In the modern media world, you have a shot both at feeding those writing the story and telling it on your own terms.
You might be lucky and find a media organisation interested enough in your situation to produce an explainer on the context and quote you fairly. Then again, you might not.
So, learn to make shareable materials that put your case fairly to those who take an interest. Tools like Canva help you produce basic social graphics cheaply. You need the agility to publish multimedia content quickly to your corporate site and across your social channels too so you don’t miss your moment in the spotlight.
We thank #WarOnPlastic for pushing change.
Consumers should be able to benefit from plastics over and over again - recycled and reused not thrown away to end up in our seas.
We support preventing food and energy waste through packaging that is both necessary and well managed. pic.twitter.com/H1kRwMTETh
— INEOS (@INEOS) June 24, 2019
And bear in mind the Googling media - and the activists or experts they talk to - have access to a lot more context than you might imagine. In the modern media world, there’s data about ownership structures, director remuneration, vessel or aircraft movements, past controversies, court judgements, personal social media profiles and plenty more online. Media organisations like The Bureau of Investigative Journalism do impressive work stitching stories together from these sources, whether you deign to ‘release’ data or not.
In the old media world, your audience for this kind of thing was the people who came to your press conference or picked up your press release. There’s an industry of media monitoring tools and agencies now who have bolted social monitoring onto their monthly retainer - but how useful is what they give you?
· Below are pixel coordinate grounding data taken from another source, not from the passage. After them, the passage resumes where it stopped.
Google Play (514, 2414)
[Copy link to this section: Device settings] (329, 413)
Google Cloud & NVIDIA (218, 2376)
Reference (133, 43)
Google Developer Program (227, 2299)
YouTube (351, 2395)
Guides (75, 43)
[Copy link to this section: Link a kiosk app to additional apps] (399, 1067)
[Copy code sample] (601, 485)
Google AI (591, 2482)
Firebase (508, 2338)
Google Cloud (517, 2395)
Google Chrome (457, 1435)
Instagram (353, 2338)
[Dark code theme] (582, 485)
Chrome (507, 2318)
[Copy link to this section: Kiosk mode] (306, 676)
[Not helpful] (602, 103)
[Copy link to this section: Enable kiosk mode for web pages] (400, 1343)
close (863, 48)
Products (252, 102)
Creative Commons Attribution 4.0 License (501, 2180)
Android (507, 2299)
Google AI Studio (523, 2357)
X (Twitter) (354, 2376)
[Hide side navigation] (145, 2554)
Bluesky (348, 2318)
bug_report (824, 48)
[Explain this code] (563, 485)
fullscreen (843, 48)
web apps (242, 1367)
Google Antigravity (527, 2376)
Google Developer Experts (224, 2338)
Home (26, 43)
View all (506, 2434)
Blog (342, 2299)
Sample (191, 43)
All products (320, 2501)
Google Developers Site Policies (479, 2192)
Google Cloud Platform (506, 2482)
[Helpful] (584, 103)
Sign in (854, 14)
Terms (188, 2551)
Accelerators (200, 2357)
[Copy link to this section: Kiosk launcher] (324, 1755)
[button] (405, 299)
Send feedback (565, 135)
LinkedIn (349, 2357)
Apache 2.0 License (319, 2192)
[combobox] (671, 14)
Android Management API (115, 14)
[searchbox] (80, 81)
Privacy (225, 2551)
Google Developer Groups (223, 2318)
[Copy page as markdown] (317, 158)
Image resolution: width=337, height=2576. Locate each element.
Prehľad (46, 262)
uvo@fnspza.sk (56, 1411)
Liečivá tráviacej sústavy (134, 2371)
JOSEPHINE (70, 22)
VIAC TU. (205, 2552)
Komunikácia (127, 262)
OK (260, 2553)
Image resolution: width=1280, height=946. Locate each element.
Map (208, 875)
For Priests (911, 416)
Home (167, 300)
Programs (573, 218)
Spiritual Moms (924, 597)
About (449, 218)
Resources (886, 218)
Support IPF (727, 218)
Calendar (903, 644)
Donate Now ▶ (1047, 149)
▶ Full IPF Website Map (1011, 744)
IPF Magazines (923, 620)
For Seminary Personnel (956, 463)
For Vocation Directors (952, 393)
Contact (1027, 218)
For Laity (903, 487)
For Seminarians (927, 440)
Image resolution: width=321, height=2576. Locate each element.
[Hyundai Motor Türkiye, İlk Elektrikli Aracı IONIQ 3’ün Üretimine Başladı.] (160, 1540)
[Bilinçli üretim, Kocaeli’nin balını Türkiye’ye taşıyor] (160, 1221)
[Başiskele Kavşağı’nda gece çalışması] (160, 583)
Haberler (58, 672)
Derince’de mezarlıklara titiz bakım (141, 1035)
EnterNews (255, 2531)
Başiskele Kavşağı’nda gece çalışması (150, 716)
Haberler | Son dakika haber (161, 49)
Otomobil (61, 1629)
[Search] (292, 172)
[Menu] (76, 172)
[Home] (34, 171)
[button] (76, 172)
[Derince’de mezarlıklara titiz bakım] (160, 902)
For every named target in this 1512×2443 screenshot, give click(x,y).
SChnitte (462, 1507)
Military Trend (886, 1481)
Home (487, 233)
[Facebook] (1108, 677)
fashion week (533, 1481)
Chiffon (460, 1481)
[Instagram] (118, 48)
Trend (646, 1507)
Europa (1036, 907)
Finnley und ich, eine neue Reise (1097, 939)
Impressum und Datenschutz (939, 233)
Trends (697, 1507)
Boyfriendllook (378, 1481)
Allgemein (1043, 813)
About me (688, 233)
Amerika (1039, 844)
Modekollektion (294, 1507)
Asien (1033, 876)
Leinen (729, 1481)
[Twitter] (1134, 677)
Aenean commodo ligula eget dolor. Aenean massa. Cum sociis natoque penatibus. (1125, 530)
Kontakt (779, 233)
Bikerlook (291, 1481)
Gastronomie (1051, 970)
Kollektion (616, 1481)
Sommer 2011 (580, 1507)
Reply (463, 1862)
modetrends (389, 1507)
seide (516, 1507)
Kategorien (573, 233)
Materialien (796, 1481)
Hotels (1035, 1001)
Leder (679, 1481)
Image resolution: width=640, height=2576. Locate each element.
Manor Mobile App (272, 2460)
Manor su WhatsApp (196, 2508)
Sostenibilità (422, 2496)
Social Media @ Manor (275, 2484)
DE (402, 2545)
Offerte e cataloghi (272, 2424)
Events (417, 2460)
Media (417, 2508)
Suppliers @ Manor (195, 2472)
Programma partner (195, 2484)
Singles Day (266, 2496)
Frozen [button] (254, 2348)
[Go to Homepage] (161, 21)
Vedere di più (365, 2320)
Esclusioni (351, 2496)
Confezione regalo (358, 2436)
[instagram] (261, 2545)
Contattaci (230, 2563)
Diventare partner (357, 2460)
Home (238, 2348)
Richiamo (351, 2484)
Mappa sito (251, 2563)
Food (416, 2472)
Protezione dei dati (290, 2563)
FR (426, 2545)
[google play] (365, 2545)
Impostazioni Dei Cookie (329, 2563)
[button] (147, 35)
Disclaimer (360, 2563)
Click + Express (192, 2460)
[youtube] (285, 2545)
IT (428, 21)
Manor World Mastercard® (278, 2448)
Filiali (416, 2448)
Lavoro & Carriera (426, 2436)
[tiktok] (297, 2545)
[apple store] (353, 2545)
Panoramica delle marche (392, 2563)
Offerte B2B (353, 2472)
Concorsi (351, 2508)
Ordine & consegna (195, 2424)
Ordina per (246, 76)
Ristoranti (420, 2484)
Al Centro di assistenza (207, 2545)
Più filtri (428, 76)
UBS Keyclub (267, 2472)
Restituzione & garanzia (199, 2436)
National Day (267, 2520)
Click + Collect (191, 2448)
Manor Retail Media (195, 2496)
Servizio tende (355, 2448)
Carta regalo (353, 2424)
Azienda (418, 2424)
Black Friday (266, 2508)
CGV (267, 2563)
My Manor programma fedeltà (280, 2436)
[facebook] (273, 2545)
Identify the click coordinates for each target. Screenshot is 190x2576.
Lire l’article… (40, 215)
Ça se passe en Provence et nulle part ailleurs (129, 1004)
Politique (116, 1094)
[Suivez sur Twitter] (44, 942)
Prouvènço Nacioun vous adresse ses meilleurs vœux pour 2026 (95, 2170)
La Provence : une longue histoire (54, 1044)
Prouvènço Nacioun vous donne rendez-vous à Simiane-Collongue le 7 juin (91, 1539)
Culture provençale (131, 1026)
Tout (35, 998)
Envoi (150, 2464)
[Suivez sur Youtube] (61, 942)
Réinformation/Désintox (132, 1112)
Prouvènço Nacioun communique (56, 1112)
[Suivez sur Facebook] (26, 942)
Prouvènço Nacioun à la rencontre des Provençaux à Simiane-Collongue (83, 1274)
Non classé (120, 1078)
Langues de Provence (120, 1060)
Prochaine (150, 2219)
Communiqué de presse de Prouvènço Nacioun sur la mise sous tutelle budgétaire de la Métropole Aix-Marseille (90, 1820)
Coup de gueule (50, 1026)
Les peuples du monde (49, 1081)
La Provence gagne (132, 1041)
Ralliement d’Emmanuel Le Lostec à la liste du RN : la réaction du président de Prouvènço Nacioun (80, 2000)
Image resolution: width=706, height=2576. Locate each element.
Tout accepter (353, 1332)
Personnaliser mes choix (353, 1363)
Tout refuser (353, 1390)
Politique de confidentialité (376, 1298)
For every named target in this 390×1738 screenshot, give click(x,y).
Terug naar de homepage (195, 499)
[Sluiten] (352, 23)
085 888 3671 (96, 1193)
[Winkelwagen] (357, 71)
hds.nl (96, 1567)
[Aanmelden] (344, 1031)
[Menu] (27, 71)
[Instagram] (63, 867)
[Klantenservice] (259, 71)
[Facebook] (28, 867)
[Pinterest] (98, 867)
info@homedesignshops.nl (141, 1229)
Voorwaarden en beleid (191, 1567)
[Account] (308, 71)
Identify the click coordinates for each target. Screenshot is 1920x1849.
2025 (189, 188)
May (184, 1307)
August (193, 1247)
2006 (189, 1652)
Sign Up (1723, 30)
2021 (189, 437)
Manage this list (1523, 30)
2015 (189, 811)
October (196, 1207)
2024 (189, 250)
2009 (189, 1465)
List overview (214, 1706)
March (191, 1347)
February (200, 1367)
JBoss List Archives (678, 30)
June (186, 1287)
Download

We see reports based solely on mainstream media and Twitter, when the most useful discussion is happening on other platforms, unheard by the brands involved. Likewise, focussing on celebrity and media pickup or counting numbers in order to report them, rather than asking who’s really influential on a topic, and what real-world language they use. ‘Fake news’ makes this all the more important: chances are, the really dangerous rumours won’t start in the mainstream media or public social channels, but in niche communities and forums.
Understanding the crowd, and who leads or moderates the rumours within them, takes a more nuanced approach, asking tougher questions. it also means being willing to do some of the legwork yourself to listen directly to some of the really influential voices, and maybe build a relationship with the constructive ones in peacetime, so you have channels of communication open when you really need them.
Working in the modern media world is about adapting to the reality that full-time journalists are fewer and further between, and in the space that’s opened up, there’s an opportunity to tackle misinformation and set the record straight if you tell a credible story to those in the community with real influence.
It’s less about spinning the perfect release, and more about being willing to take a walk into the crowd, and talk to people.